Listed records below:
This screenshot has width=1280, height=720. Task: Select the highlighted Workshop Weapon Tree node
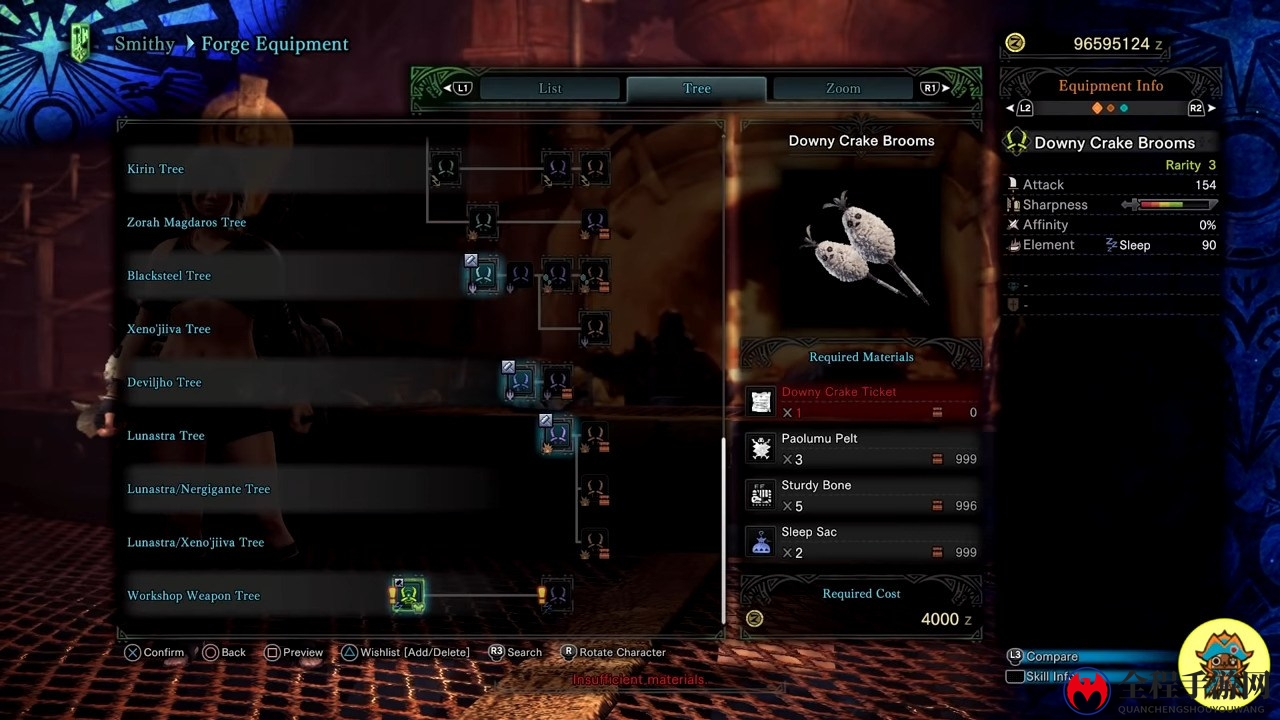(x=407, y=596)
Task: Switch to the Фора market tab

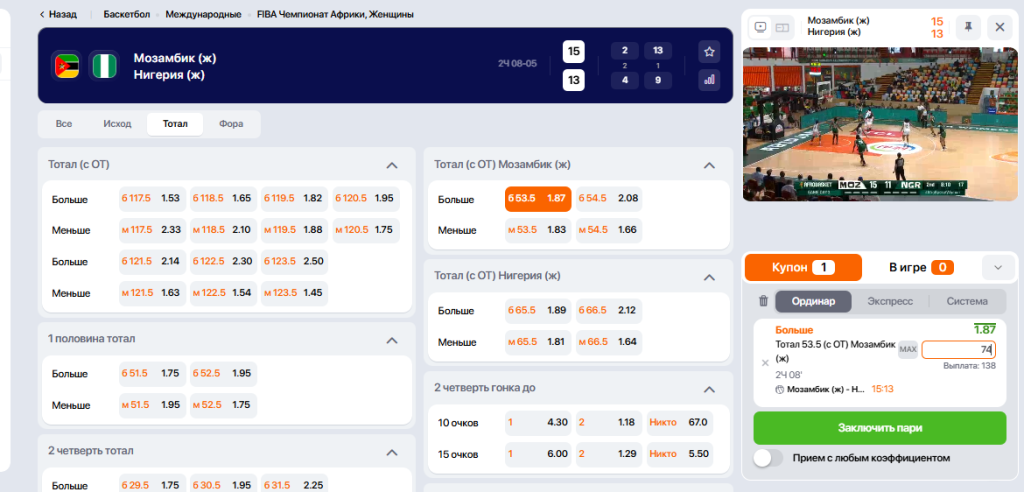Action: [231, 124]
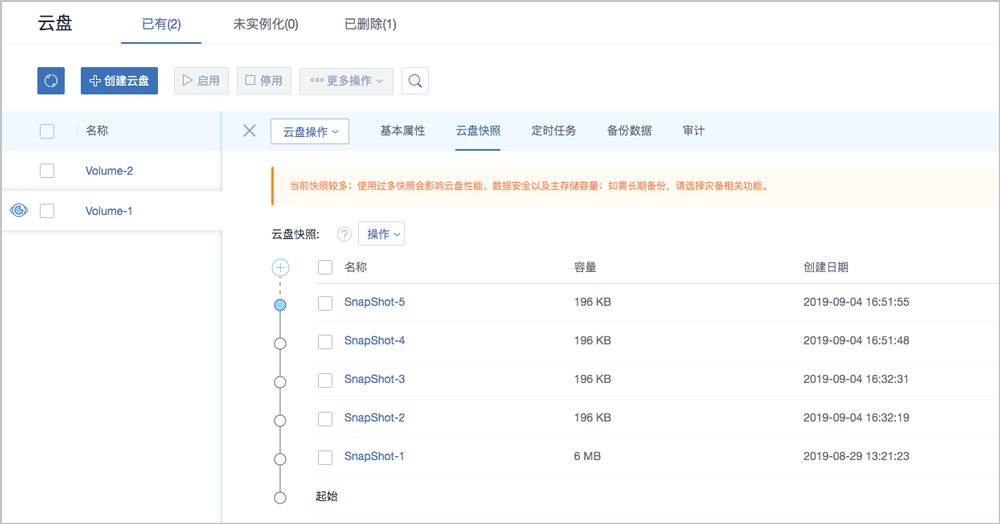The image size is (1000, 524).
Task: Open the 备份数据 tab
Action: [629, 131]
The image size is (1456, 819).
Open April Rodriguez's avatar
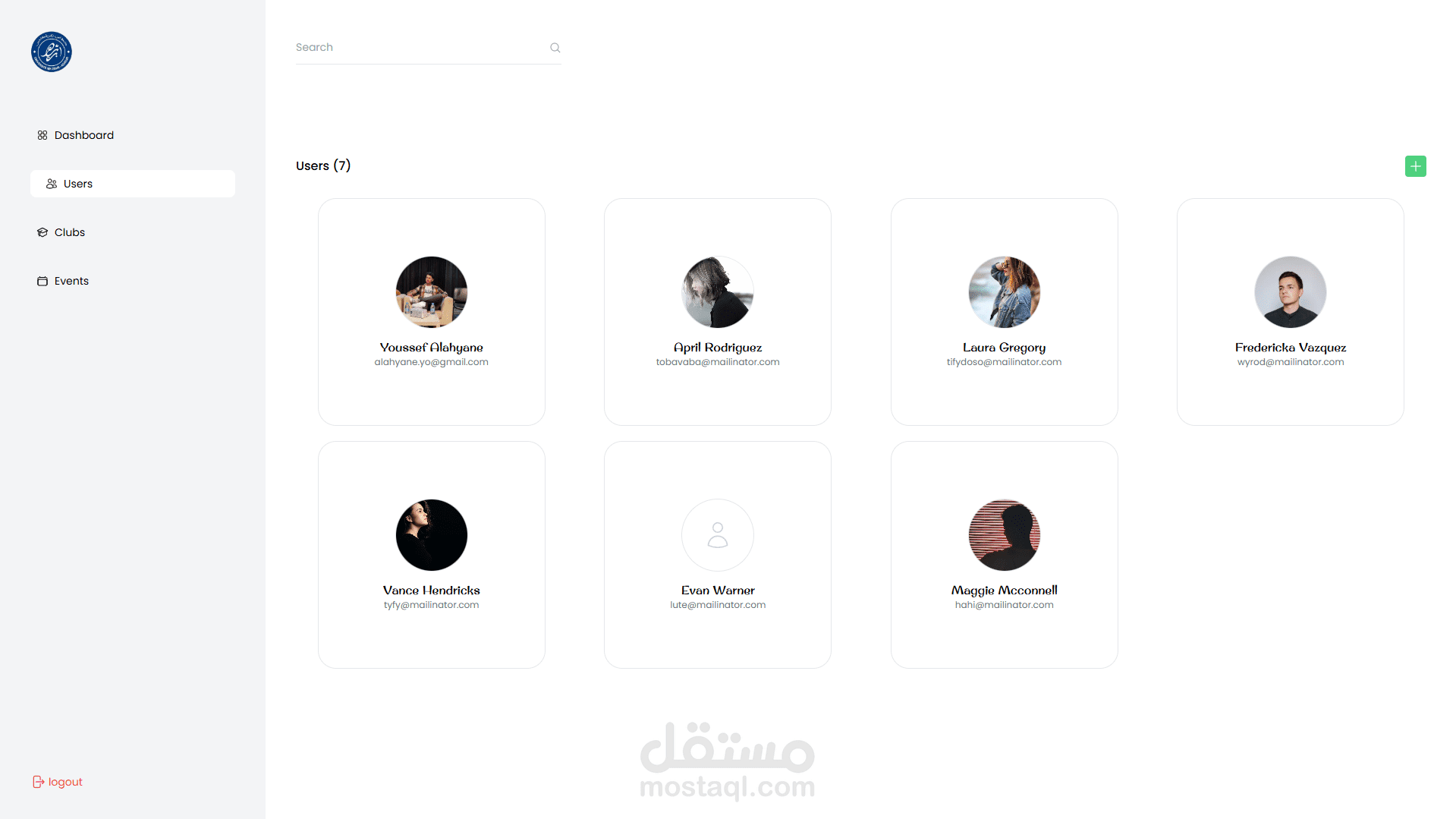718,292
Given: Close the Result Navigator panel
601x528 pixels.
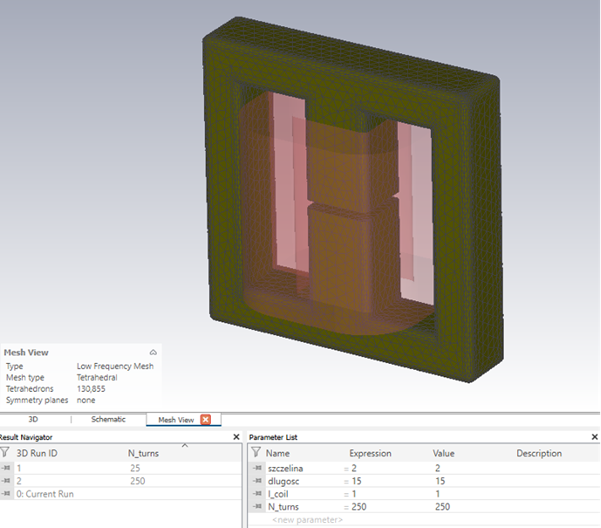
End of Listed records.
- **About this task**
Print the records exactly, every one. Leave out the pictures.

- **Solution**
This screenshot has width=1280, height=720. Task: Select the highlighted Workshop Weapon Tree node
(x=407, y=596)
Task: Switch to the Фора market tab

Action: [231, 124]
The image size is (1000, 524).
Task: Open the 备份数据 tab
Action: [629, 131]
The image size is (1456, 819).
Open April Rodriguez's avatar
718,292
Given: Close the Result Navigator panel
601x528 pixels.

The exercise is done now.